▶ **Task item**: What is needed is every line from the one holding "Click the tax info circle icon" to the last line of the data below, printed exactly and without pictures.

** Information provided follows **

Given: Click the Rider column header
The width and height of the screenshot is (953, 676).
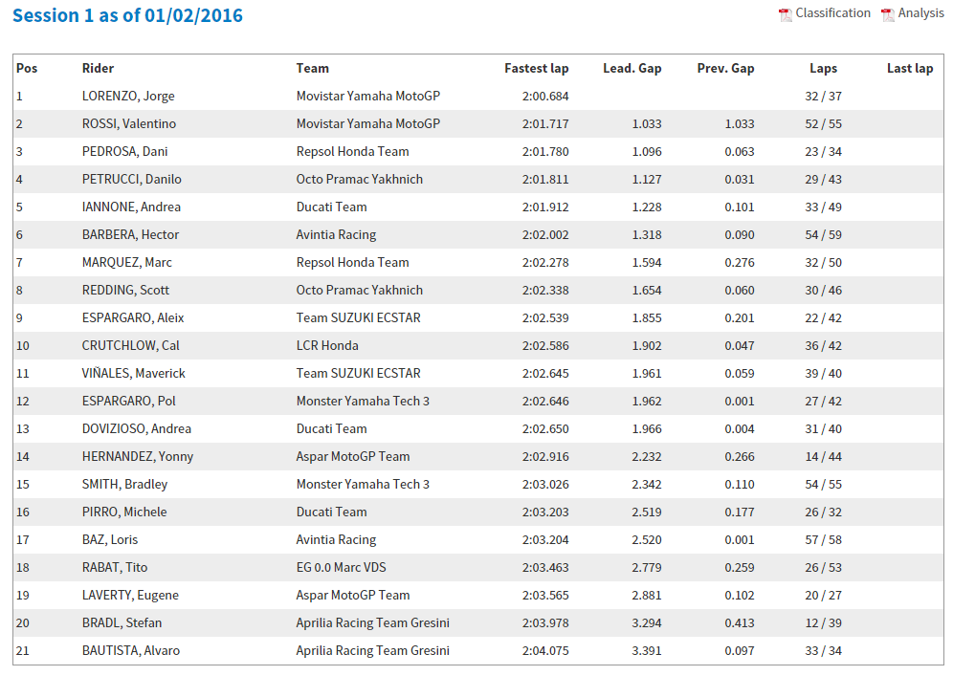Looking at the screenshot, I should 98,69.
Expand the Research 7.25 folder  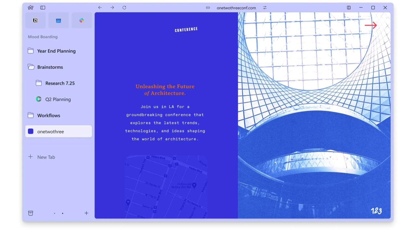click(x=60, y=83)
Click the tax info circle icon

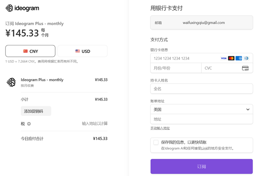(29, 124)
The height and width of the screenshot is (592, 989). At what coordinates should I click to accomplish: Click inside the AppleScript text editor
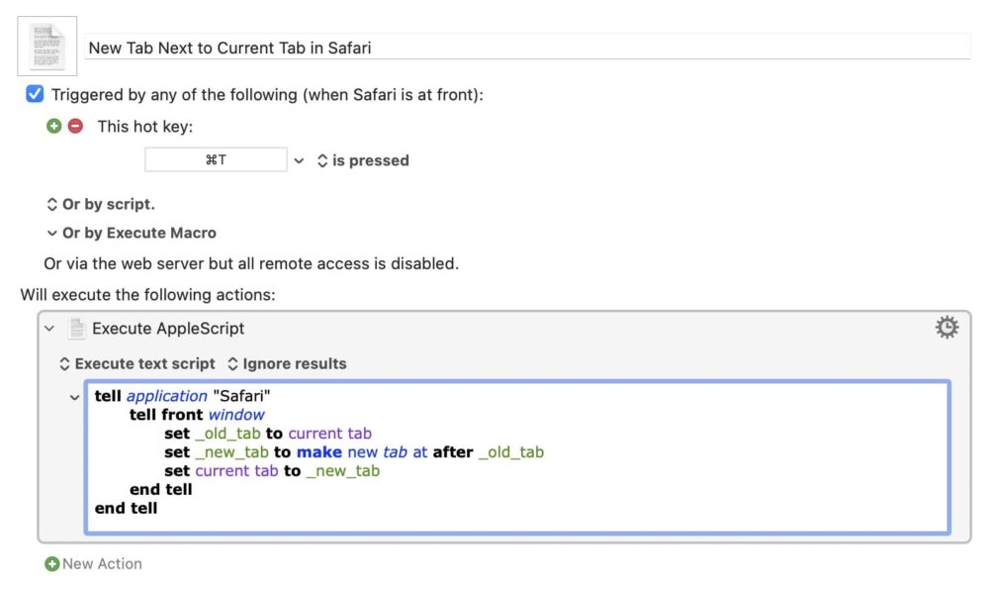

** End of Information provided **

▶ **Reply**:
Click the tax info circle icon

(29, 124)
The height and width of the screenshot is (592, 989). At what coordinates should I click to accomplish: Click inside the AppleScript text editor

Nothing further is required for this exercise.